PROBLEM REQUIREMENTS: Beginning with the line containing "Viewport: 1568px width, 367px", transcribe every line exactly down to the last one in the records below, and drop the pictures.
----------
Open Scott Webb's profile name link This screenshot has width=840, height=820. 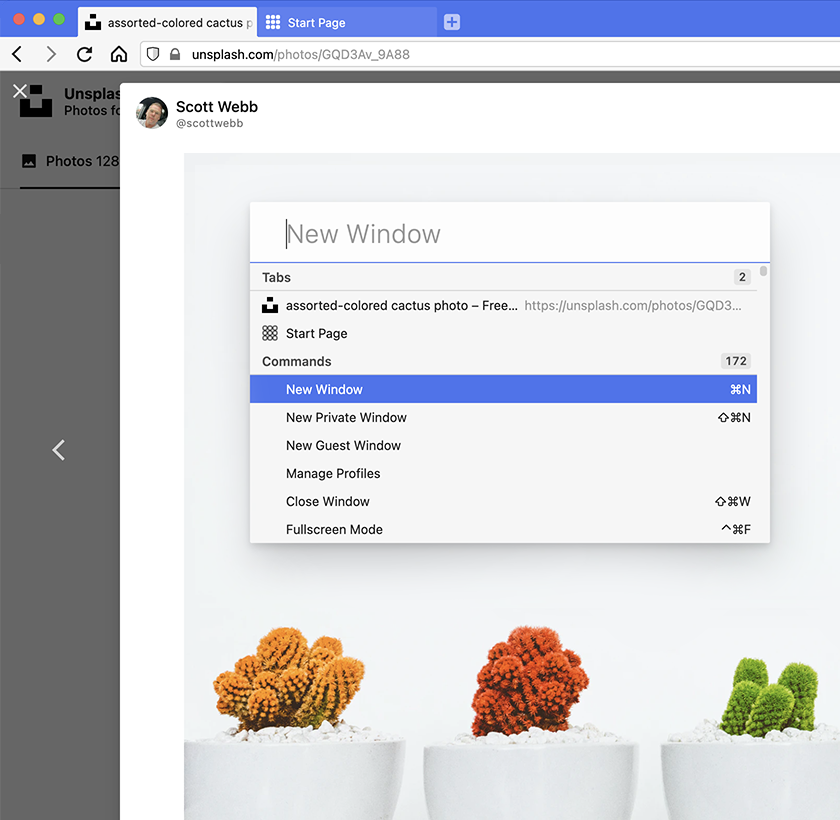pyautogui.click(x=216, y=106)
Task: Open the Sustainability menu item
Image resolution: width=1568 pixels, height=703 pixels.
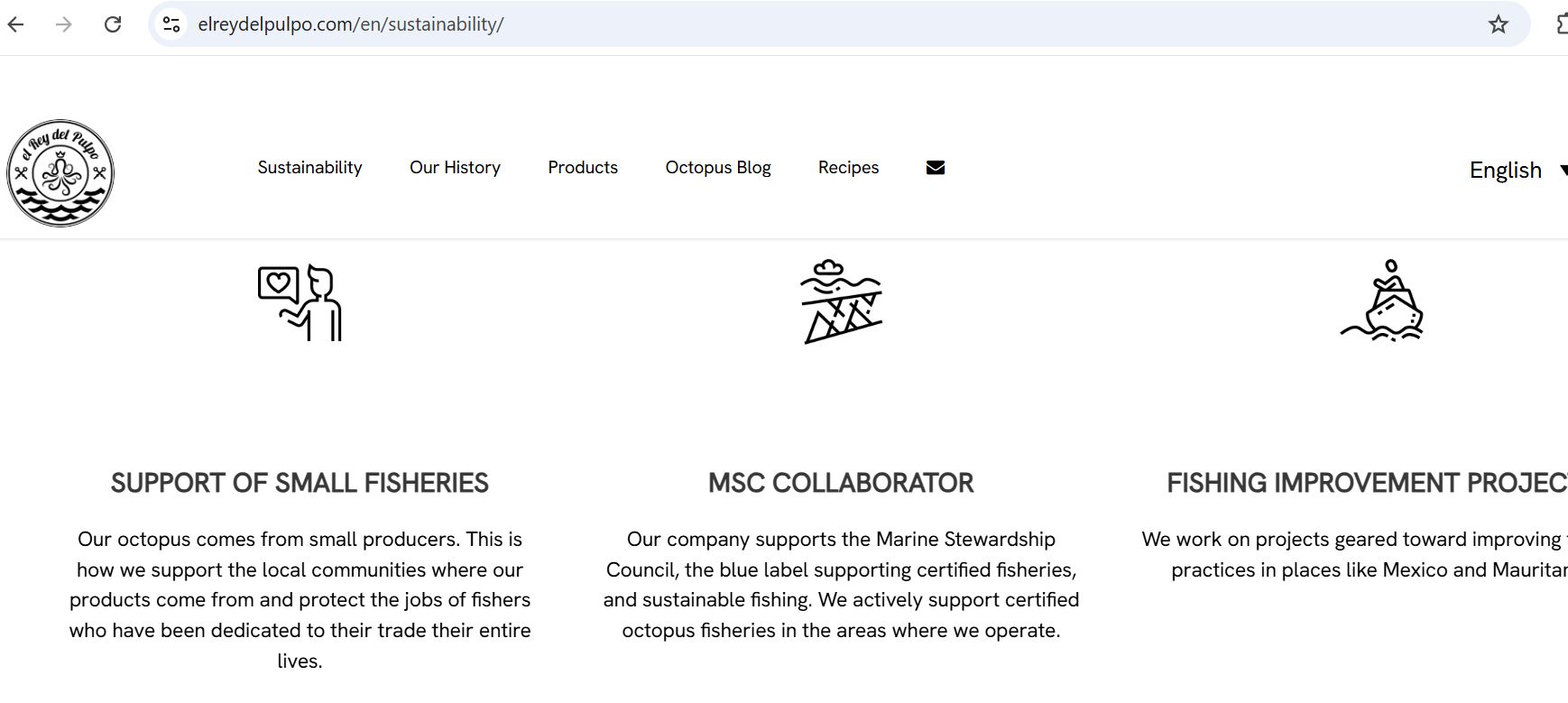Action: [x=309, y=167]
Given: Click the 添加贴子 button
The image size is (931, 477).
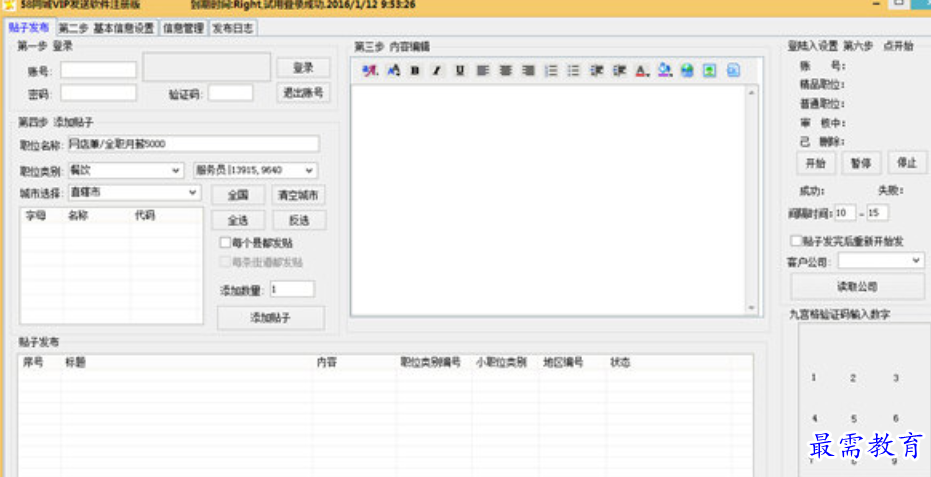Looking at the screenshot, I should tap(270, 317).

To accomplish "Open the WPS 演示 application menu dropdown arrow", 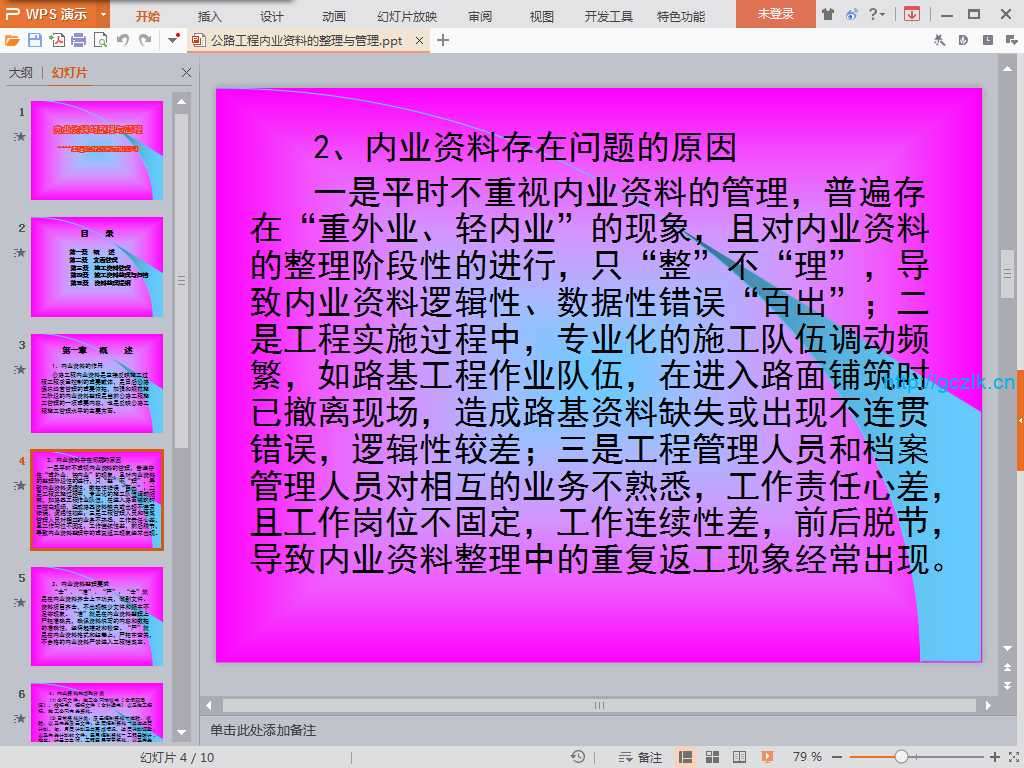I will point(104,14).
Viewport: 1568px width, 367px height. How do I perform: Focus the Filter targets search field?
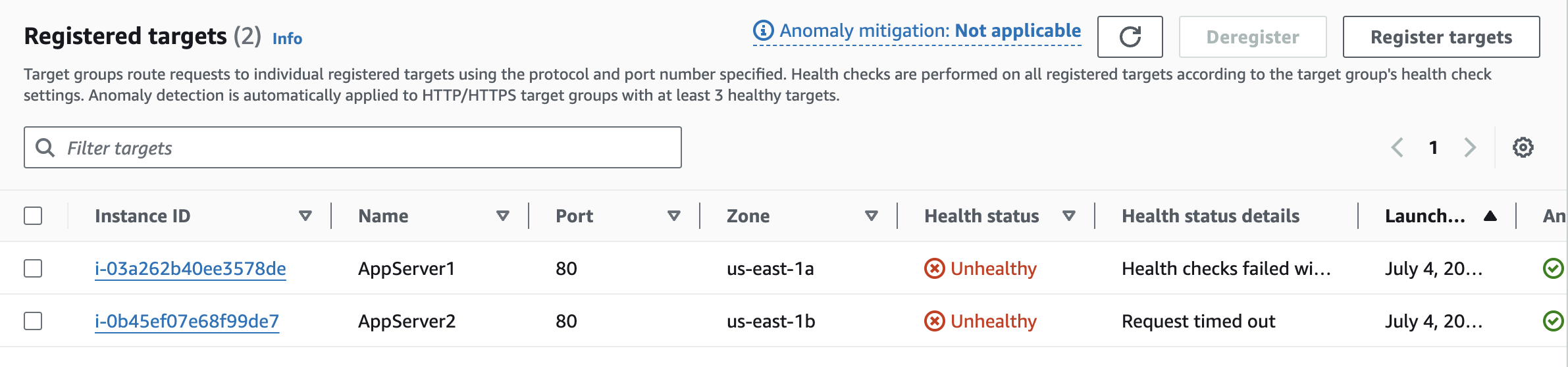pyautogui.click(x=369, y=147)
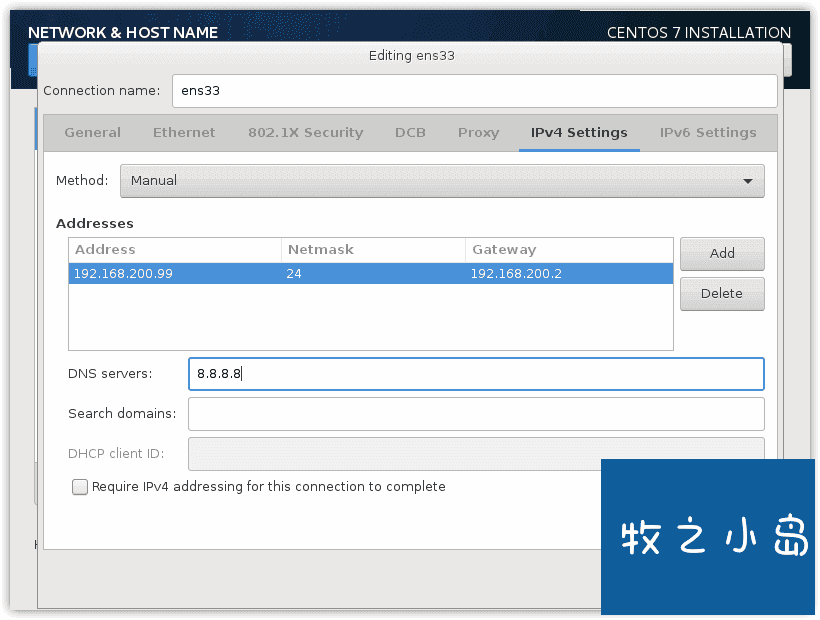Go to the DCB tab
Image resolution: width=820 pixels, height=620 pixels.
click(410, 133)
----------
WRITTEN ANSWER:
Viewport: 1568px width, 367px height. How do I perform: Focus the Filter targets search field?
pyautogui.click(x=369, y=147)
Go to the DCB tab
Image resolution: width=820 pixels, height=620 pixels.
click(410, 133)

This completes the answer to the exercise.